Yes – the portfolio career trajectory is alive and well down under. Do have a look at a great article by Janie Barrett in which she also summarises what is happening in the US and the implications for employers. The latter have not yet fully recognised the commercial possibilities of hiring more and more free lancers who are primarily self motivated.

For the first time, less than half of all Australians employed are in permanent full-time jobs. Contrary to popular belief, the fastest growing segment of the on-demand workforce is actually white collar professionals rather than low skilled workers. By 2020, more than 40 per cent of the white collar workforce will freelance in the US and this pattern is being repeated in other countries.

Janie says that “The vast majority of white-collar freelancers are freelance by choice. They value flexibility, diversity and autonomy over a ‘stable income’. Many, in fact, earn more by freelancing than they did in their ‘stable’ jobs. It’s also common for our freelancers to say there’s no amount of money that would entice them to replace their current situation with a traditional job.”

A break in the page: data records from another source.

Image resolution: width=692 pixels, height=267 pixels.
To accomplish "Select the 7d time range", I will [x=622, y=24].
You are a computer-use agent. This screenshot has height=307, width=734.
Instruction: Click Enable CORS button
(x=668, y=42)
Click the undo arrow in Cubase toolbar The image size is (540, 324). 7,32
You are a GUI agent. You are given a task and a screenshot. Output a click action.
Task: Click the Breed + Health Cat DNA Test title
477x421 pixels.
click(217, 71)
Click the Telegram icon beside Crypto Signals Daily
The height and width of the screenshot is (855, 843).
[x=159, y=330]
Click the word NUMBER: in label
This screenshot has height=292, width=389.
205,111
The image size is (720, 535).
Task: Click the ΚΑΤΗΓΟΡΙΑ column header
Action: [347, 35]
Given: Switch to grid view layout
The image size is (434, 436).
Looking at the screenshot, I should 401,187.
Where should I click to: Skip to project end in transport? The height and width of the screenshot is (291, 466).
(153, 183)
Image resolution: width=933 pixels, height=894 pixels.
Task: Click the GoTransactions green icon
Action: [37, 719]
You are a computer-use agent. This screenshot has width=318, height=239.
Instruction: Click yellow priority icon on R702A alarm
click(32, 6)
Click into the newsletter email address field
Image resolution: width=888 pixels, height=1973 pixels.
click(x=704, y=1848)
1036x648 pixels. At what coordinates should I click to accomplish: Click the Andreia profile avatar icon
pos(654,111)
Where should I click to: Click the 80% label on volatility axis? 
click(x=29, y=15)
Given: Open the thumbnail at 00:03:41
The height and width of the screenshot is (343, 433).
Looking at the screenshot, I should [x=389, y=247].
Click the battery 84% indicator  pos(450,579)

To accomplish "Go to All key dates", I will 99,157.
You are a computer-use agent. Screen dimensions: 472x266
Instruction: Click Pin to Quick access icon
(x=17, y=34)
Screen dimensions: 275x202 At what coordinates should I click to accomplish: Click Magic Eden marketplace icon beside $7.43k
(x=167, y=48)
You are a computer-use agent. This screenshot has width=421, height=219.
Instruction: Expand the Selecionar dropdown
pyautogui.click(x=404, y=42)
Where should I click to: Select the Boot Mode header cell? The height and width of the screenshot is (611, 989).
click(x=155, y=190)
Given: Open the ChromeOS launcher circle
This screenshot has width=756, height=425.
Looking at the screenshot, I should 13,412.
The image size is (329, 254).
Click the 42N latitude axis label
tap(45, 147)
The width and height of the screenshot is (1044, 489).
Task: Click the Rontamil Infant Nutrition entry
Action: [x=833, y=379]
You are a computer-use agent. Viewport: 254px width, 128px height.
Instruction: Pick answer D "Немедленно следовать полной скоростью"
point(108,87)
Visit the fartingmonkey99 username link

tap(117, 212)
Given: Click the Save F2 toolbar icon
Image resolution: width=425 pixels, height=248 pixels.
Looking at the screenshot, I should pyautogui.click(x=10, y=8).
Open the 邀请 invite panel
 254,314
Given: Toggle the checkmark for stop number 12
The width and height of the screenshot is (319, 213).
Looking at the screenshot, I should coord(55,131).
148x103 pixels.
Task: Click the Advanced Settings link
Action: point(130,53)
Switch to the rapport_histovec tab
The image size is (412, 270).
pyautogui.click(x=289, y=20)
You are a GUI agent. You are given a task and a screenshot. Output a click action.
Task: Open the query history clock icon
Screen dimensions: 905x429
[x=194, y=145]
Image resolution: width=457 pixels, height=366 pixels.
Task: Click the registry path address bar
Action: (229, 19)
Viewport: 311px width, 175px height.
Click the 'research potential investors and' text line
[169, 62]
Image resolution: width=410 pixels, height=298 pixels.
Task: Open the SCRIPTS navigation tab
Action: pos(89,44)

In the early 90’s Charles Handy foresaw all of this and we were of course delighted to take his vision further in our book showing how someone can design a portfolio career for themselves. But what is becoming clearer to Katie and me is that increasingly we see people designing a portfolio lifestyle for themselves involving all aspects of living and not just paid work. An exciting if scary future and a challenge for educators working with youngsters to introduce them to this world. I chair the Consortium on Quality Careers Standards in Schools and we are encouraging providers to reinvent careers work in schools to reflect these developments.